How to verify this identity:
1+ tan x
(over) = secant x
sine x + cos x
To verify the given identity:
1 + tan x
-----------
sine x + cos x
We can start with the left-hand side (LHS) and try to simplify it to match the right-hand side (RHS). Here's how you can do it:
1. Start with the LHS:
LHS = 1 + tan(x) / (sin(x) + cos(x))
2. Multiply the numerator and denominator of the fraction by the conjugate of (sin(x) + cos(x)):
LHS = (1 + tan(x)) * (sin(x) - cos(x)) / [(sin(x) + cos(x)) * (sin(x) - cos(x))]
3. Use the identity sin^2(x) - cos^2(x) = 1 to simplify the numerator:
LHS = (1 + tan(x)) * (sin(x) - cos(x)) / (sin^2(x) - cos^2(x))
4. Expand and simplify the numerator:
LHS = sin(x) - cos(x) + tan(x) * sin(x) - tan(x) * cos(x) / (sin^2(x) - cos^2(x))
5. Rewrite the denominator using the difference of squares identity:
LHS = sin(x) - cos(x) + tan(x) * sin(x) - tan(x) * cos(x) / [(sin(x) + cos(x)) * (sin(x) - cos(x))]
6. Cancel out the common terms in the numerator and denominator:
LHS = [sin(x) * (1 + tan(x))] / (sin(x) + cos(x))
7. Apply the identity sec(x) = 1 / cos(x) to simplify the numerator:
LHS = [sec(x) * cos(x)] / (sin(x) + cos(x))
8. Simplify further by multiplying the numerator and denominator by sec(x):
LHS = sec(x) * cos(x) / (sec(x) * (sin(x) + cos(x)))

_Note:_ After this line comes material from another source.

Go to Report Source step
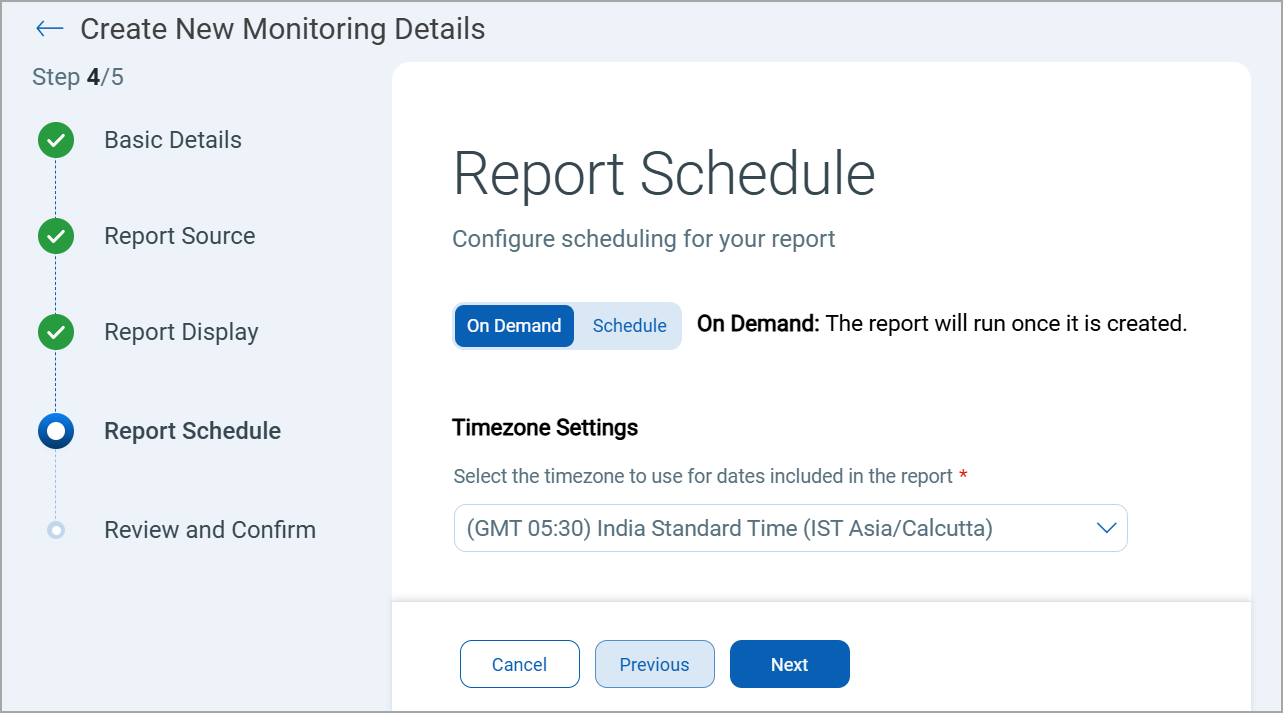Viewport: 1283px width, 713px height. coord(180,236)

9. Cancel out the common terms in the numerator and denominator:
LHS = cos(x) / (sin(x) + cos(x))
Finally, we can see that the simplified LHS is equal to the RHS, which is sec(x). Therefore, the identity is verified.
Note: In this process, it's important to be familiar with trigonometric identities and algebraic manipulations to simplify and transform the given expression.